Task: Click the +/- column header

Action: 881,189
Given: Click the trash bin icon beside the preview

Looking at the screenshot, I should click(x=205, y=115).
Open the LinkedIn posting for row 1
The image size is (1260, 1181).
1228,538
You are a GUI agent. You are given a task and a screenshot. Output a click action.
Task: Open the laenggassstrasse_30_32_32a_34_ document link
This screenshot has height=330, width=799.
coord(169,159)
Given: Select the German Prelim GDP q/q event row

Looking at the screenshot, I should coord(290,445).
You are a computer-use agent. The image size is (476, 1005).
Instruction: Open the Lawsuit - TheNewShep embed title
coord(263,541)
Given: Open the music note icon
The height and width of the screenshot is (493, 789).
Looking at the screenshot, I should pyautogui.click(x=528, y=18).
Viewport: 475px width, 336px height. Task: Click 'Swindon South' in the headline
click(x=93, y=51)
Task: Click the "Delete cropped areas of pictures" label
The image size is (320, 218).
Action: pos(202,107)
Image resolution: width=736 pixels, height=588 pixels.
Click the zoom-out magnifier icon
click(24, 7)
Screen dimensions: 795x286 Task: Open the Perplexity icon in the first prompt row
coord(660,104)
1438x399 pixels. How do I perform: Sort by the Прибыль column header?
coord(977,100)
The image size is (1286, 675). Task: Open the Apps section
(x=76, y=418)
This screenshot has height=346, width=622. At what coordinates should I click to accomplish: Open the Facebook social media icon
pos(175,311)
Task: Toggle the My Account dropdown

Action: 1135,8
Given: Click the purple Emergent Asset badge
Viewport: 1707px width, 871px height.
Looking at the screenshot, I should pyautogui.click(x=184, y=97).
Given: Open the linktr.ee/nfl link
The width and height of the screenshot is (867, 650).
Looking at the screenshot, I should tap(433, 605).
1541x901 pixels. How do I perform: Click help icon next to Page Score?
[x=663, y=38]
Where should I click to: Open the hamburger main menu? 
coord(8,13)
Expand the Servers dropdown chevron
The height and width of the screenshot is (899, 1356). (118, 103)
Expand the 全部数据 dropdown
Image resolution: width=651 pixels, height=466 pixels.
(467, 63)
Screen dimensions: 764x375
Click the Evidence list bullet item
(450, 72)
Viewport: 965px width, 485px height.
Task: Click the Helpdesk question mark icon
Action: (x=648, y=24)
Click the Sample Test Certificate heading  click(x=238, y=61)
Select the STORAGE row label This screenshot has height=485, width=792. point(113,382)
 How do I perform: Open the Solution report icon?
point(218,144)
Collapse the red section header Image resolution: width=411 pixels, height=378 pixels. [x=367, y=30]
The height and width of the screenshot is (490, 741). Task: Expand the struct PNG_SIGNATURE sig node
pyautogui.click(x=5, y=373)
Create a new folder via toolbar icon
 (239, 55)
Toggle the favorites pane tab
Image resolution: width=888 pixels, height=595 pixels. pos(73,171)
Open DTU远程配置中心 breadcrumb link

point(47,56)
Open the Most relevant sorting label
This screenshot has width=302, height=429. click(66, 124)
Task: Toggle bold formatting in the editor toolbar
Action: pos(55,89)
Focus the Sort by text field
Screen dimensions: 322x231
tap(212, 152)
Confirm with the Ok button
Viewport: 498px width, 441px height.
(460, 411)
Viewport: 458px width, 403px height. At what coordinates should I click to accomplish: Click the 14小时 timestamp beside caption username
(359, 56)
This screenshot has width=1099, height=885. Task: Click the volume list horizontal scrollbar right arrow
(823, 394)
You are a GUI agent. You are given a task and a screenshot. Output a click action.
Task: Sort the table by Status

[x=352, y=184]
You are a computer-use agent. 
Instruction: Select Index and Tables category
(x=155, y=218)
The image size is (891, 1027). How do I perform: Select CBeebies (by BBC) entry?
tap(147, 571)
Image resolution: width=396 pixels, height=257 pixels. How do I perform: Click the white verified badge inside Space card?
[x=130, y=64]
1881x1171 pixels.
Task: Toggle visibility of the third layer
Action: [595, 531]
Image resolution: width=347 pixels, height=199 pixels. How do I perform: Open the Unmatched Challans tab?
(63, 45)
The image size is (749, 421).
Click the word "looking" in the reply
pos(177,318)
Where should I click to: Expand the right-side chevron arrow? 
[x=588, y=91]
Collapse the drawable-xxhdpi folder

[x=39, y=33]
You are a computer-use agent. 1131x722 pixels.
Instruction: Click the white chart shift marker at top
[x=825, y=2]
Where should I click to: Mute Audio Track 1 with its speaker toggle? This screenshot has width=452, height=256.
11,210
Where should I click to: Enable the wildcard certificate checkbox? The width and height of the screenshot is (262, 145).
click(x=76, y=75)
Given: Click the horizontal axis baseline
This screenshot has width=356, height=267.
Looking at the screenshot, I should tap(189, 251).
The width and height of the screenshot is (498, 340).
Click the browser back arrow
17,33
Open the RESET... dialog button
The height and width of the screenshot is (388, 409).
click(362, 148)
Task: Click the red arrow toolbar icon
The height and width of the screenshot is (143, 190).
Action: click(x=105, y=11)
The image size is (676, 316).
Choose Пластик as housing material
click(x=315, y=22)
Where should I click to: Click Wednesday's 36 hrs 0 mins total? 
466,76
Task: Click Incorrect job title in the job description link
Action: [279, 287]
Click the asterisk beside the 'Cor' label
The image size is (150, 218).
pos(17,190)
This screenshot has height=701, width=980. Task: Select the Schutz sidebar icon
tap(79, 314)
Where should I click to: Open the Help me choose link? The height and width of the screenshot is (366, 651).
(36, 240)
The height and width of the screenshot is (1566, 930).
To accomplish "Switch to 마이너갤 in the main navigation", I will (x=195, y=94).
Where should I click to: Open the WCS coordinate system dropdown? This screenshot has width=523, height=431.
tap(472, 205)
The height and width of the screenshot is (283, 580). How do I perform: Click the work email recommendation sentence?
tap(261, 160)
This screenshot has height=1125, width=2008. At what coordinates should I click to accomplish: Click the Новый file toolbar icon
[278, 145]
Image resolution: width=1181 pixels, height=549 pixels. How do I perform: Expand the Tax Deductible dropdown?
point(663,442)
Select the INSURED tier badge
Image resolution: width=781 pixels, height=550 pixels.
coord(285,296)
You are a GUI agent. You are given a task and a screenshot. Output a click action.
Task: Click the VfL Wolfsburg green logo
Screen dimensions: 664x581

· · · · ·

Where a line of the entries contains "computer", report that line.

You are a computer-use agent. The image size is (476, 1005).
You are a computer-use agent. 
You are a computer-use agent. 1131x722 pixels.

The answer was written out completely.